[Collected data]
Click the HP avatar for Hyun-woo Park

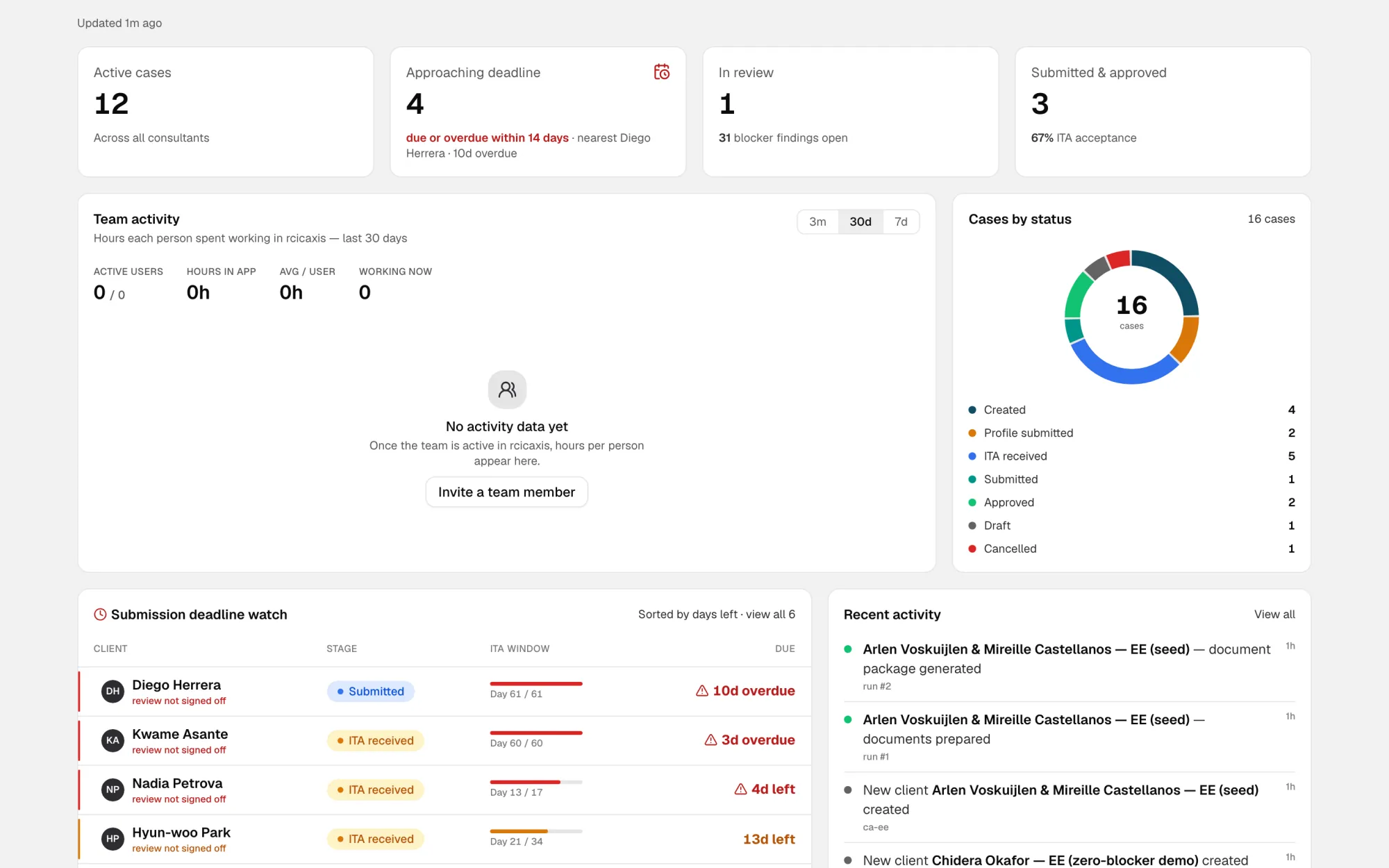pos(113,839)
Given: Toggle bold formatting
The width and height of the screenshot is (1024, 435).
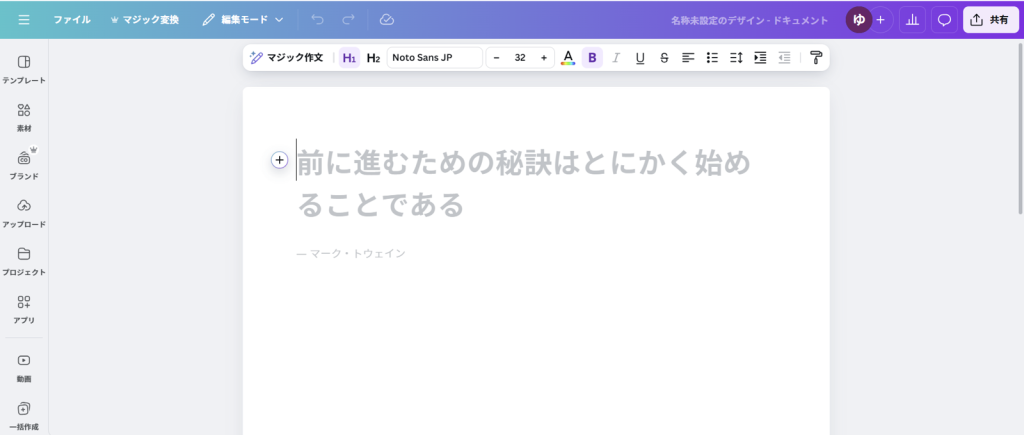Looking at the screenshot, I should coord(592,58).
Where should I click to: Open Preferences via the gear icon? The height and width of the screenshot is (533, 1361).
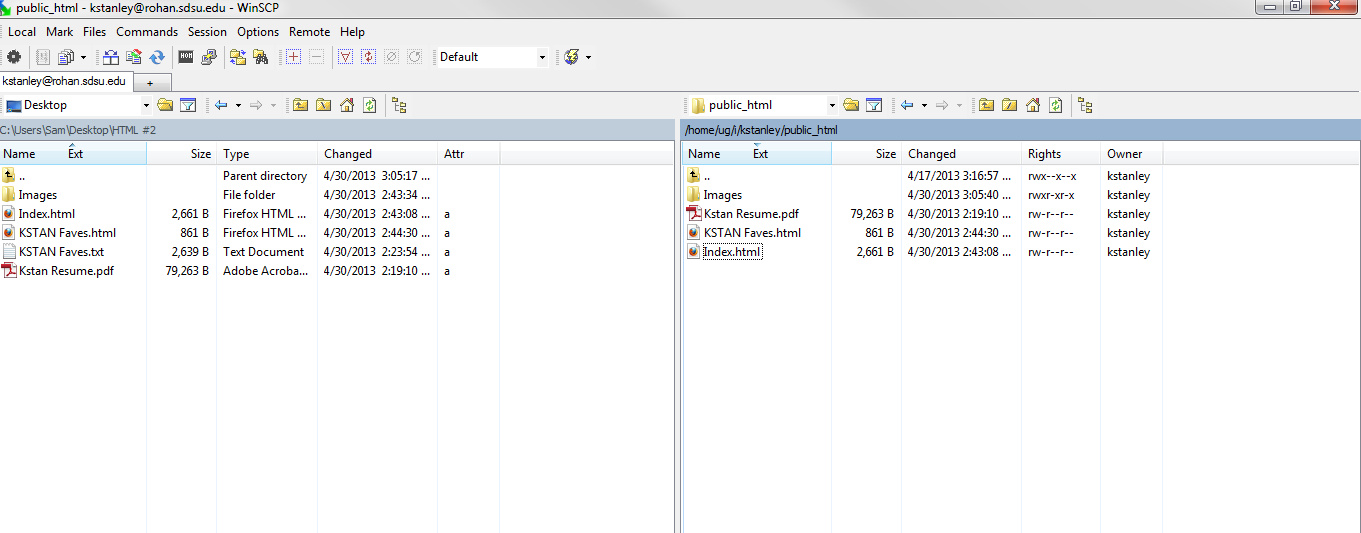pos(14,57)
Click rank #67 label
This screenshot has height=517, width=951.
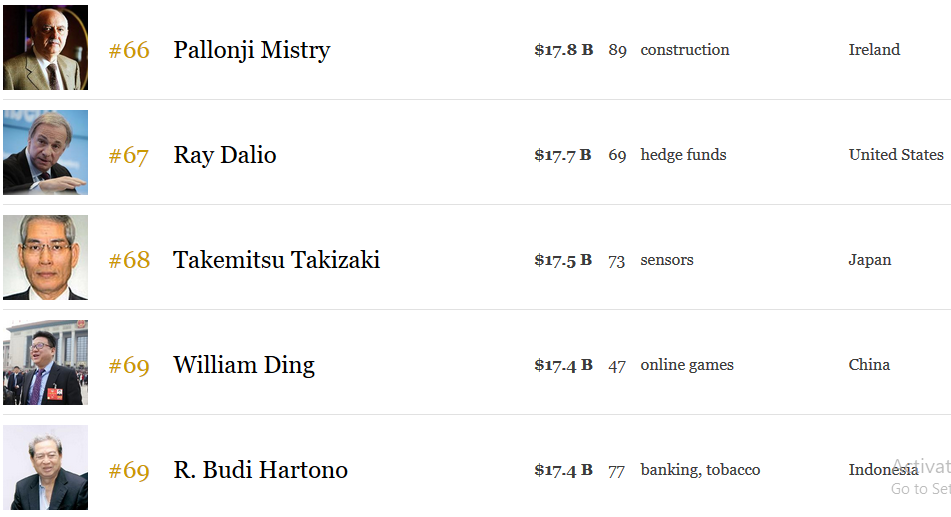click(x=129, y=155)
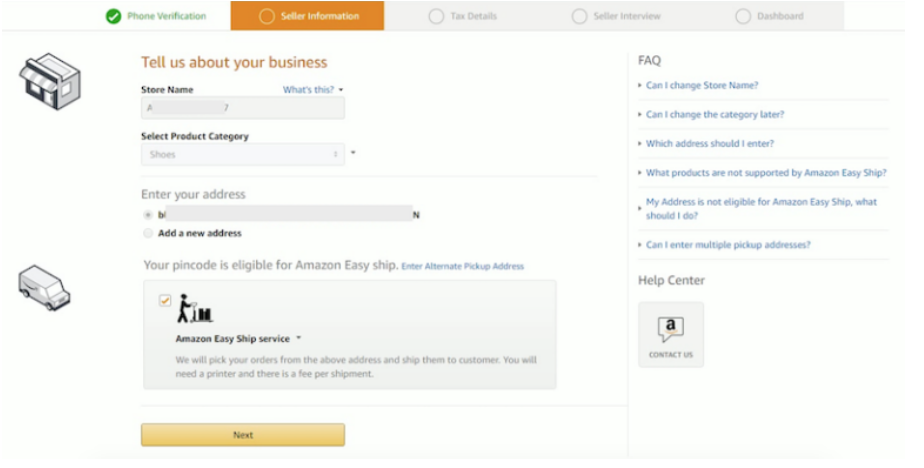Expand Can I enter multiple pickup addresses FAQ
The width and height of the screenshot is (924, 468).
click(x=727, y=245)
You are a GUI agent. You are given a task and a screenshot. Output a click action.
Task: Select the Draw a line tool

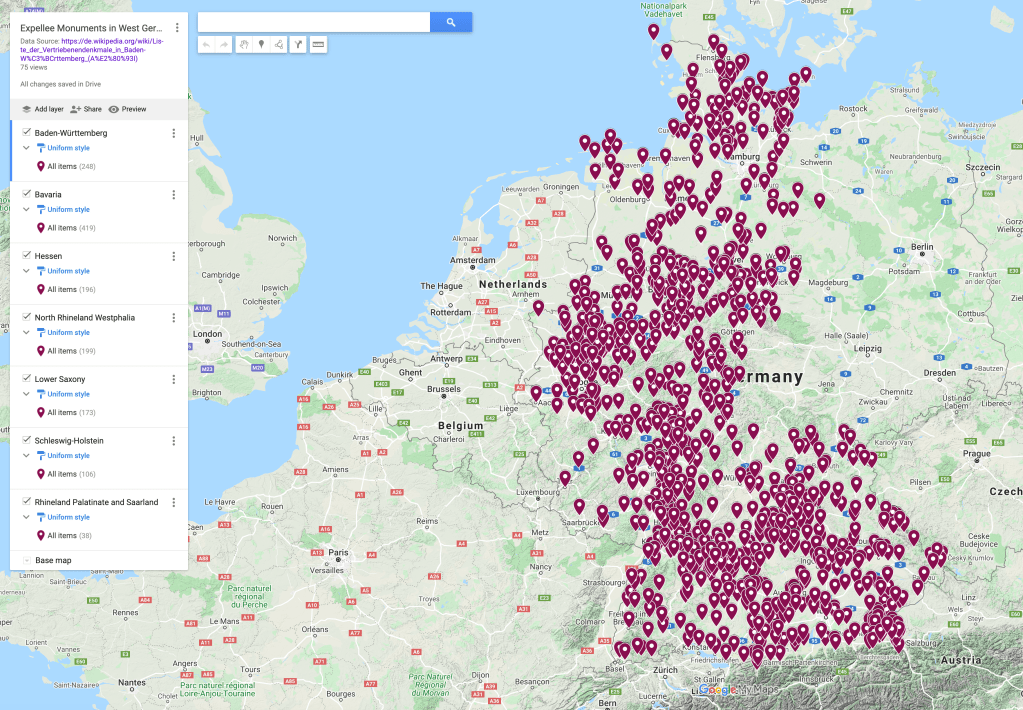pos(279,44)
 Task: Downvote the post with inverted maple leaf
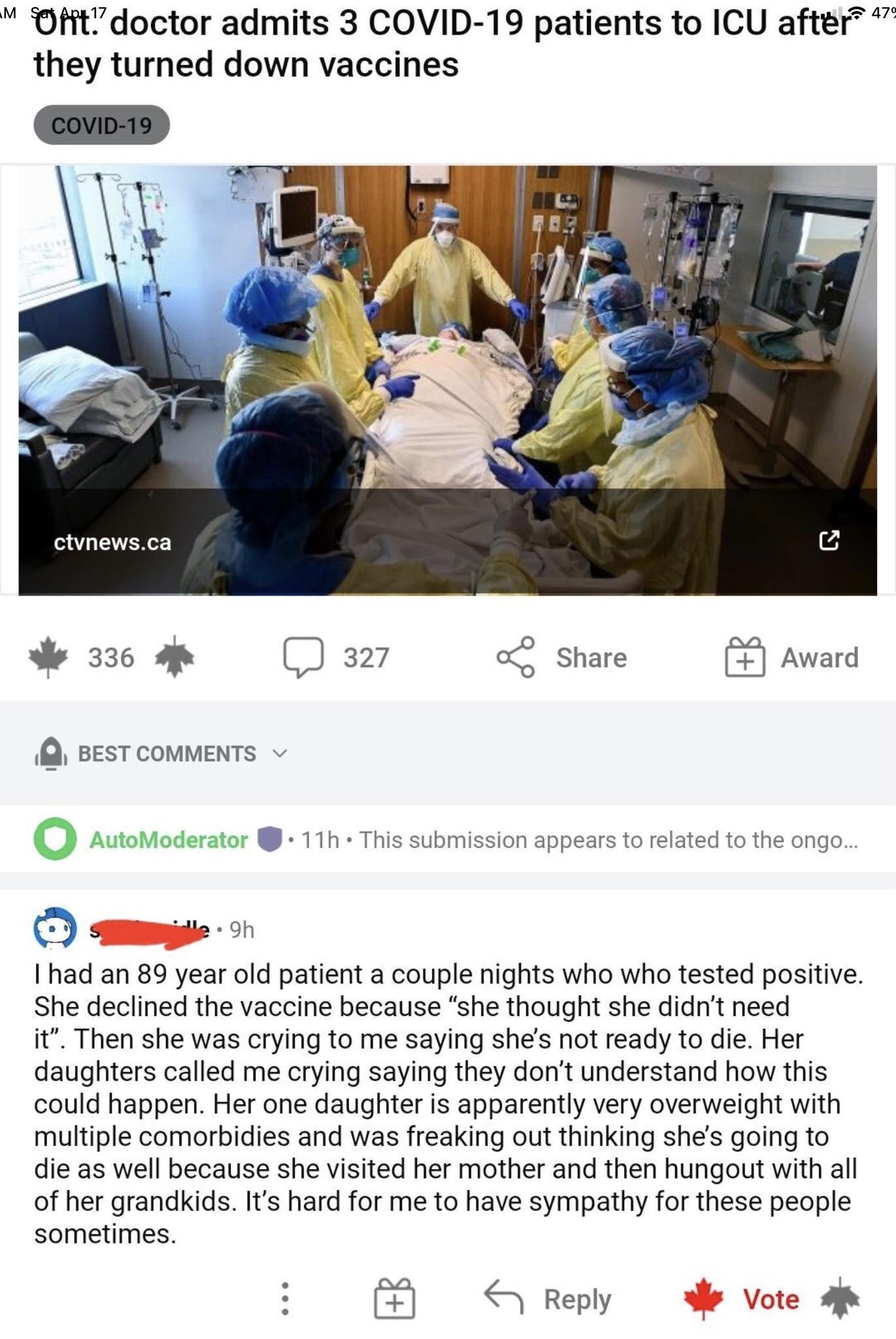[174, 657]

> **Task to carry out**: An exact copy of every entry, minus the pictures, is what you should return.

> **Result for this exercise**:
Click the HP avatar for Hyun-woo Park

pos(113,839)
Given: Toggle bold formatting
The width and height of the screenshot is (1024, 435).
Looking at the screenshot, I should coord(592,58).
Where should I click to: Open Preferences via the gear icon? The height and width of the screenshot is (533, 1361).
pos(14,57)
Click rank #67 label
This screenshot has height=517, width=951.
click(x=129, y=155)
Expand Can I enter multiple pickup addresses FAQ
The width and height of the screenshot is (924, 468).
click(x=727, y=245)
You are a GUI agent. You are given a task and a screenshot. Output a click action.
Task: Select the Draw a line tool

pos(279,44)
 Task: Downvote the post with inverted maple leaf
[174, 657]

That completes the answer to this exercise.